Al via un corso di educazione civica per immigrati

TERAMO. Sanità, fisco, istruzione e giustizia. Sono alcuni dei temi che saranno trattati dal corso di educazione civica per immigrati regolari organizzato dal Rotary Club Teramo Nord Centenario. L'in...
TERAMO. Sanità, fisco, istruzione e giustizia. Sono alcuni dei temi che saranno trattati dal corso di educazione civica per immigrati regolari organizzato dal Rotary Club Teramo Nord Centenario. L'iniziativa è stata presentata ieri pomeriggio all'hotel Villa Corallo di Sant'Omero e si articolerà in una serie di incontri pomeridiani finalizzati a fornire informazioni essenziali sui principali diritti e doveri dei cittadini stranieri che beneficiano del permesso di soggiorno. E' la risposta che, in chiave di sussidiarietà, il club guidato da Sandro Pelilllo ha inteso dare non solo ai migranti ma anche alle istituzioni impegnate nella gestione di flussi migratori sempre più massicci e capillarmente diffusi sul territorio.
A far nascere l'idea sono stati i contatti con il centro islamico di Villa Camera di Sant'Onofrio che si è fatto promotore anche per le altre strutture simili esistenti sul territorio. Il progetto sarà sottoposto anche all’esame della Caritas diocesana, per proporlo non solo ai migranti di fede musulmana, e verrà sviluppato anche grazie al contributo assicurato da una fitta rete di collaborazioni a livello istituzionale. Così la questura interverrà per dare indicazioni su passaporti e norme relative all'immigrazione, l'Inail illustrerà norme e procedure riguardanti l'infortunistica sul lavoro, l'Inps tratterà temi che interessano aspetti previdenziali e un commercialista spiegherà le principali norme fiscali. Il corso, che si snoderà da maggio fino a metà giugno per poi eventualmente riprendere a settembre, affronterà anche argomenti come scuola, anagrafe, assistenza sanitaria e diritto di famiglia.
«Questo servizio si colloca in un segmento diverso dal solito assistenzialismo», spiega Pelillo, «con l'obiettivo di supportare chi arriva da realtà diverse e non sa quali punti di riferimento deve avere». Il corso, dunque, mira a «creare le condizioni della conoscenza» che sta alla base della convivenza civile. Per il Rotary Club Teramo Nord Centenario si tratta anche di una sfida, un'esperienza che non ha precedenti in Italia per questa associazione. «L'iniziativa parte in via sperimentale», evidenzia il presidente, «è una scommessa, un salto nel buio».
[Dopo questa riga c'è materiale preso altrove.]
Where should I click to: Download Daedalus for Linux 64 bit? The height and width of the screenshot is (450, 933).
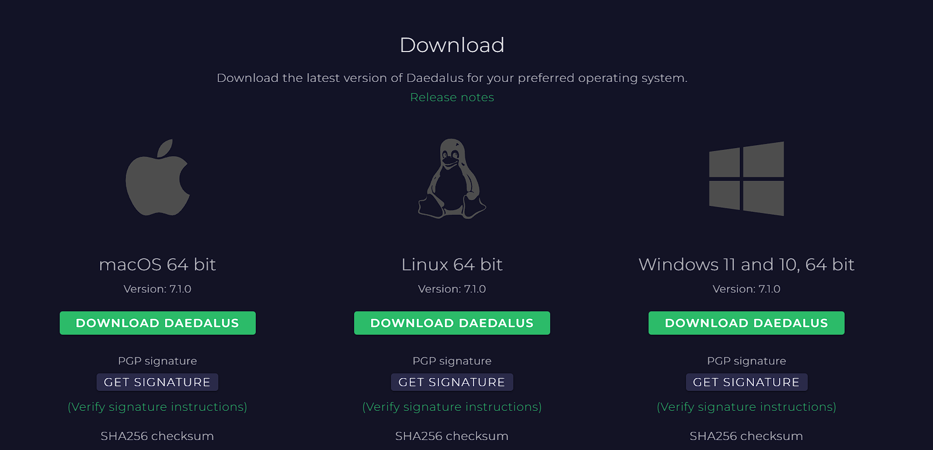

I dettagli logistici del corso, che si terrà nella sede di Villa Corallo, sono stati illustrati nell'incontro di ieri pomeriggio con la raccolta definitiva delle adesioni. «Il nostro vuole essere un club di azione», spiega Pelillo, «non che si parla adosso o che si limita a recitare i soliti ritornelli sui valori morali». Per questo, il Rotary Teramo Nord Centenario sta anche pensando a un corso di educazione alimentare da rivolgere agli studenti delle scuole primarie e ha creato un sito internet dedicato alla valorizzazione del territorio teramano, che ha come principali destinatari i rotariani sparsi in tutto il mondo, in vista dell'avvio dell'Expo a Milano.